Benjamin Martin’s “Okinawan Obon (Kyubon)” (More Things Japanese, 8/29/12): “Every family is different, but from what I’ve been told, each family makes offerings at their family butsudan (small shrine inside a home) for breakfast, lunch, and dinner of each day of Kyubon. The butsudan is decorated with offerings of fruit and sake, and other foods are placed before the shrine.”
“Obon Brings Ancestors Back to Okinawa Homes” (Japan Update, 8/19/13): “Obon is a time of celebration, and Okinawa’s second unique custom, Eisa, is performed in streets everywhere. Eisa is a traditional dance. Obon is a time of gift-giving, and a time for sharing. Children and grandchildren return from mainland Japan to Okinawa to pay homage to the ancestors. It’s a time for Ochugen, the presenting of gifts to relatives and bosses and colleagues in the workplace.”
Wikipedia: “Bon dance will look and sound different from region to region. Hokkaidō is known for a folk-song known as ‘Soran Bushi.’ The song ‘Tokyo Ondo’ takes its namesake from the capital of Japan. ‘Gujo Odori’ in Gujō, Gifu prefecture is famous for all night dancing. ‘Gōshū Ondo’ is a folk song from Shiga prefecture.
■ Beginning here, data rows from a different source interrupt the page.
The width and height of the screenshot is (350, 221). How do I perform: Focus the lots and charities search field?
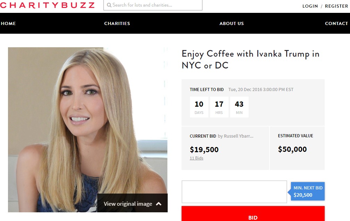[x=153, y=5]
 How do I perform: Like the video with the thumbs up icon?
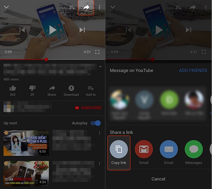point(13,88)
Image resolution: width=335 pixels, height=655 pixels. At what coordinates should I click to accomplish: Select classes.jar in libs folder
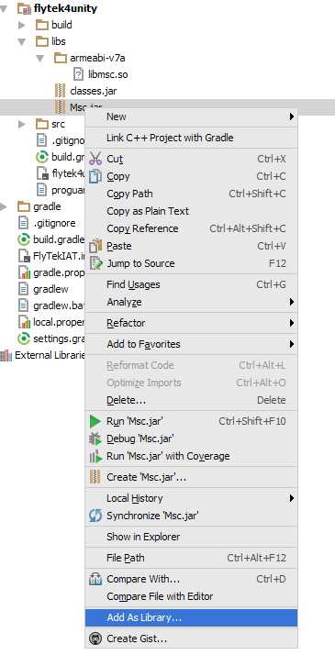pyautogui.click(x=94, y=91)
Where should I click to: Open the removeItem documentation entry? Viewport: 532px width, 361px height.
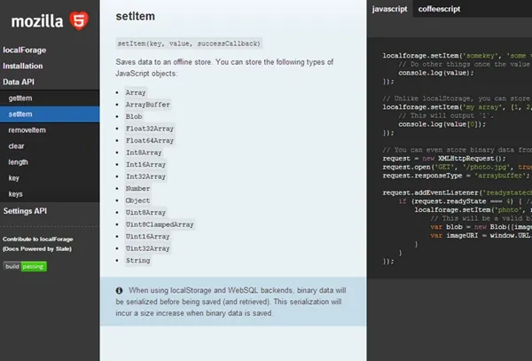27,129
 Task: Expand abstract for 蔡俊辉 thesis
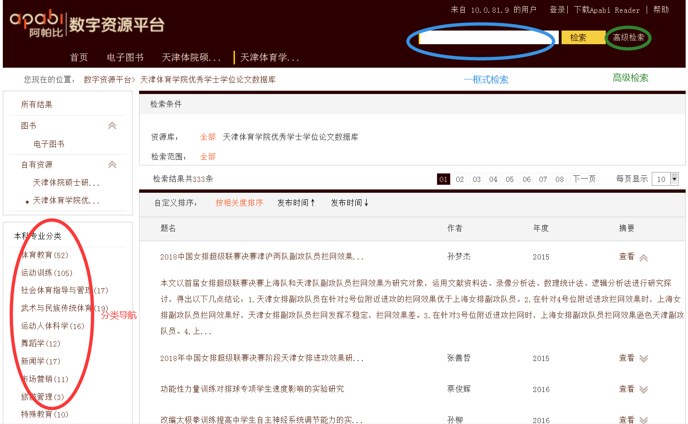pos(643,390)
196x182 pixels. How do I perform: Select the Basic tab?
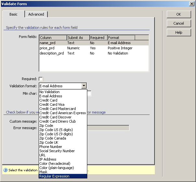(13, 14)
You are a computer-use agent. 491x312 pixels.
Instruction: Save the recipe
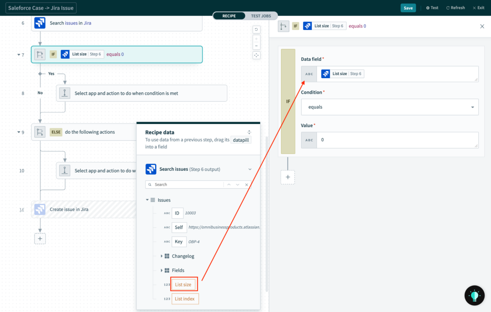(x=408, y=7)
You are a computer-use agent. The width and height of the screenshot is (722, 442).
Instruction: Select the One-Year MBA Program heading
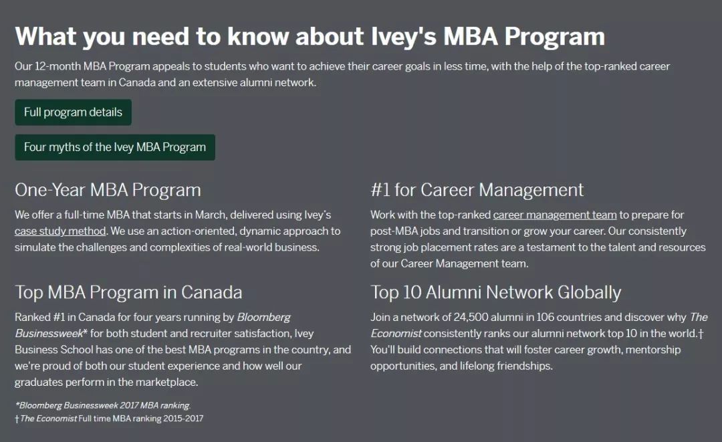tap(108, 190)
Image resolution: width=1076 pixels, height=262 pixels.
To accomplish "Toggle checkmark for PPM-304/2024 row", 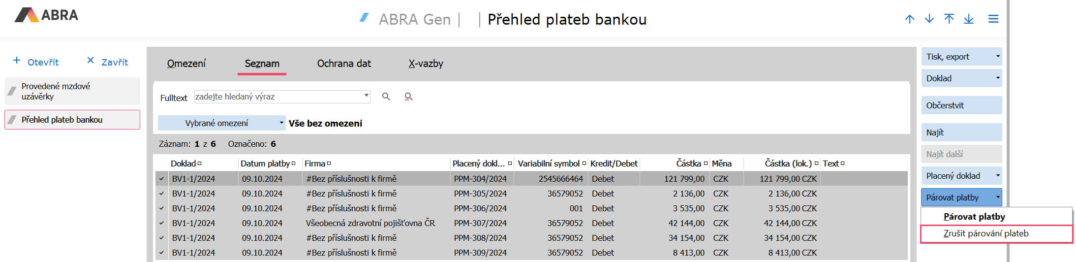I will tap(162, 179).
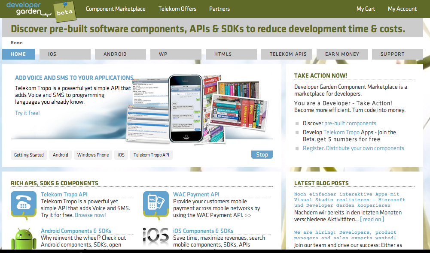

Residents of the Kansai area will recognize the famous ‘Kawachi ondo.’ Tokushima in Shikoku is very famous for its ‘Awa Odori,’ or ‘fool’s dance,’ and in the far south, one can hear the ‘Ohara Bushi’ of Kagoshima….The Bon dance performed in the Okinawa Islands is known as eisā. Similarly, the Yaeyama Islands have Angama.”